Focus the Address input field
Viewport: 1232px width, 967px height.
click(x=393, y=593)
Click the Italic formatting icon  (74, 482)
--
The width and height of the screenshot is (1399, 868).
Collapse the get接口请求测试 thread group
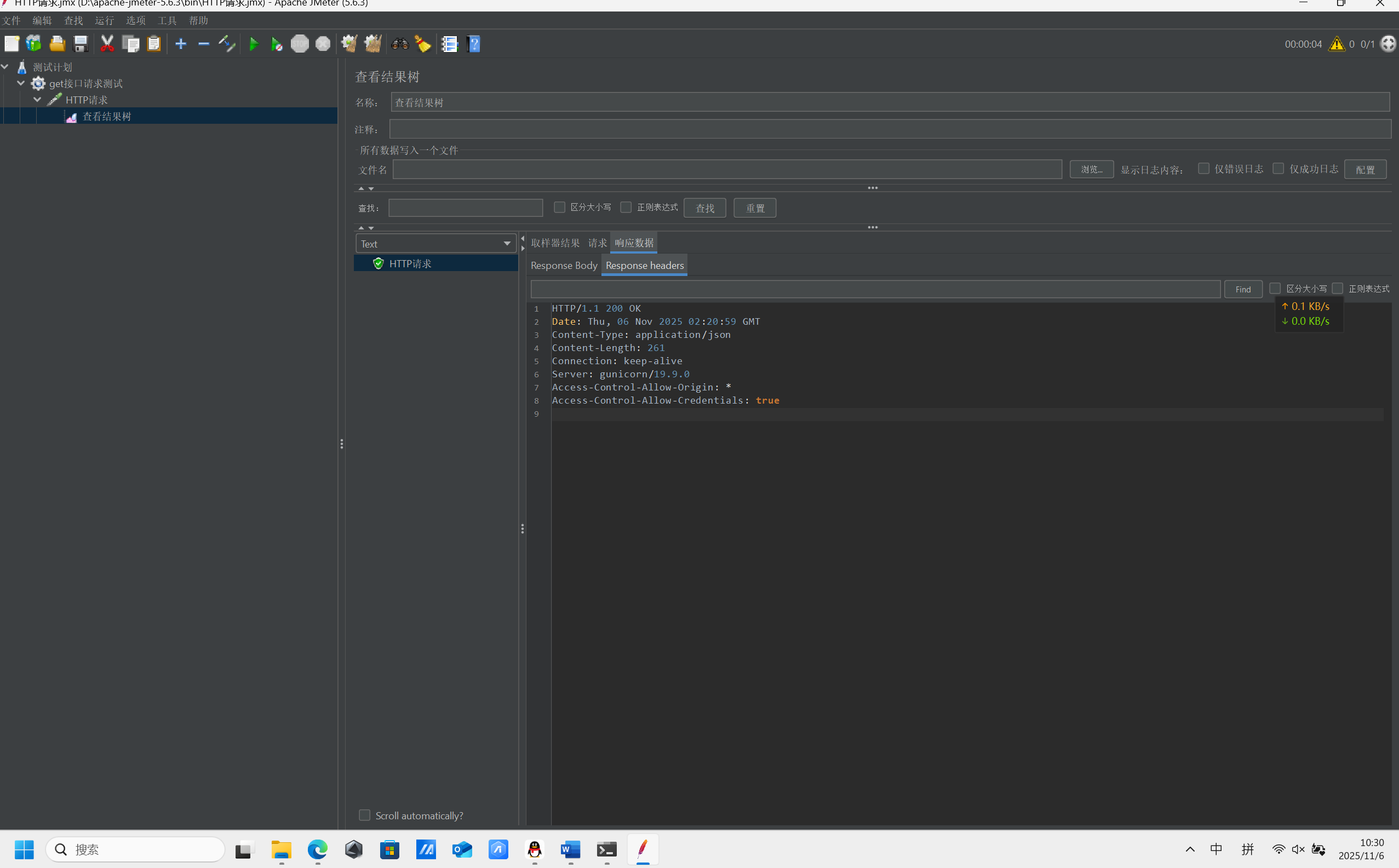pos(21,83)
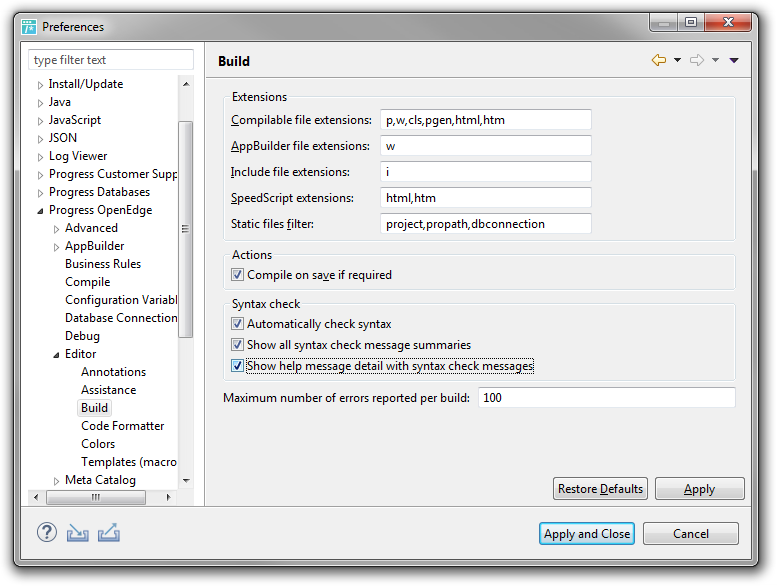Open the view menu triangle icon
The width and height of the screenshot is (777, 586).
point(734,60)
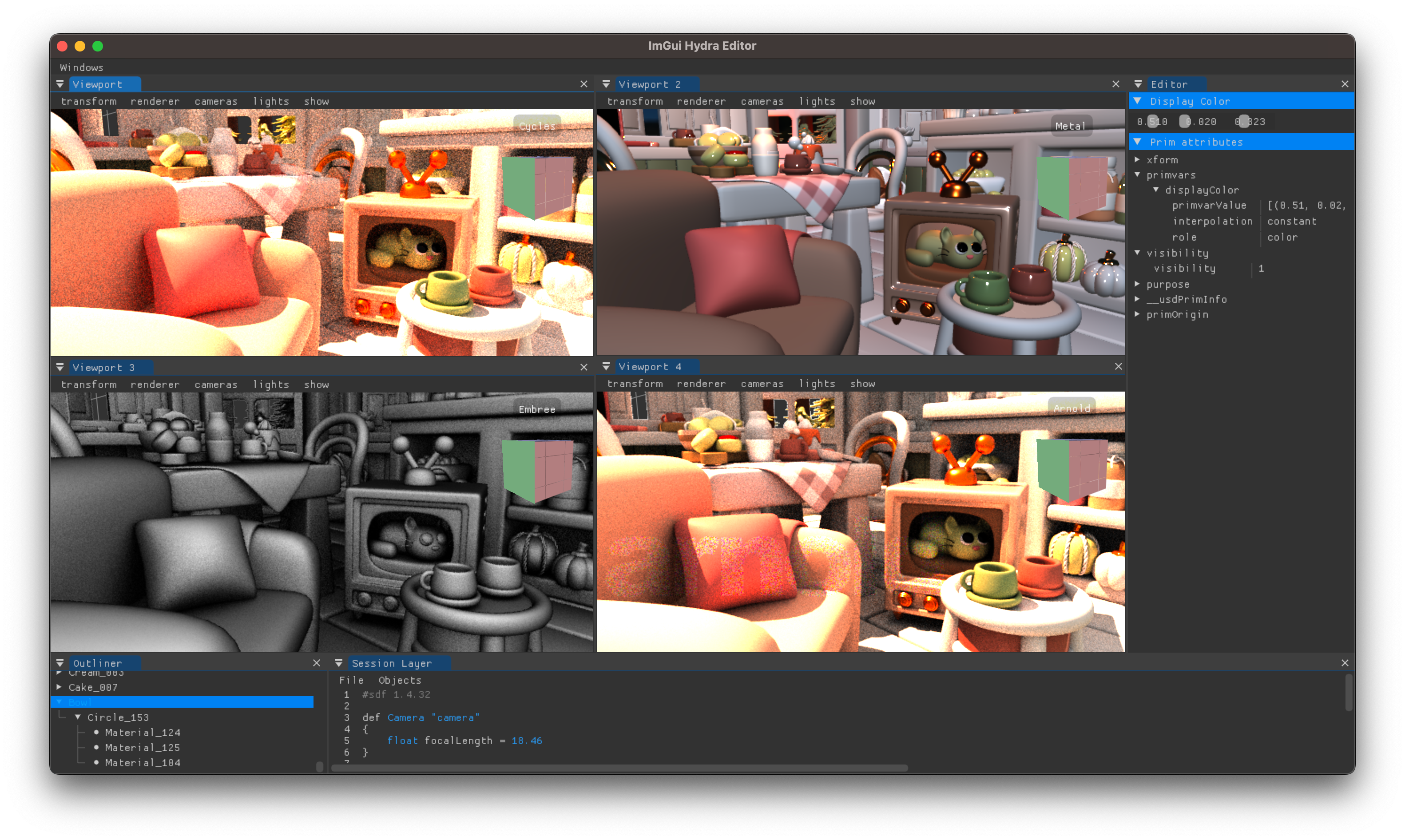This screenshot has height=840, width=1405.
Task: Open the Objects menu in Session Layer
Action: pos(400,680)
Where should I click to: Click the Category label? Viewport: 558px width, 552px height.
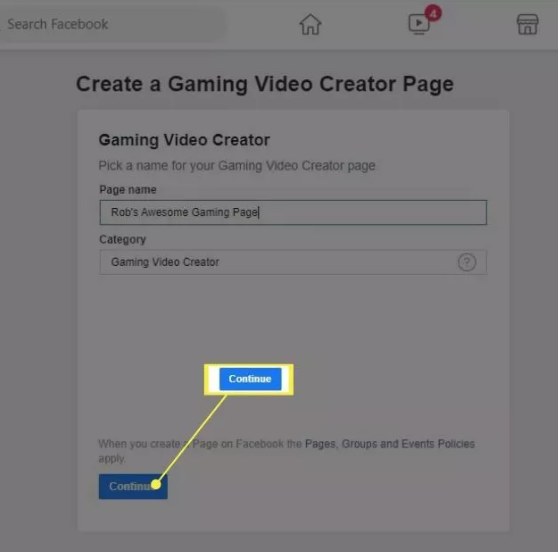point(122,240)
---
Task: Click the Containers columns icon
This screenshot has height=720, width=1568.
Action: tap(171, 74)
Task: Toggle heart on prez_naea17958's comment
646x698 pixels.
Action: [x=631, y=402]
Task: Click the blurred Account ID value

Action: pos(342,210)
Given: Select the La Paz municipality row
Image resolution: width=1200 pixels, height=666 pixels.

| Goal |
Rewrite the records starting with the line that contains "Task: Click the Containers columns icon" and going on through the line that contains "Action: pos(342,210)", both included, with the requests kept as they are. Scale every coordinate in the answers by 2.05 and round each result to a whole number, rounding halves up.

| Worked solution |
Task: Click the Containers columns icon
This screenshot has height=720, width=1568.
Action: tap(351, 152)
Task: Toggle heart on prez_naea17958's comment
646x698 pixels.
Action: [x=1294, y=824]
Task: Click the blurred Account ID value

Action: pos(701,431)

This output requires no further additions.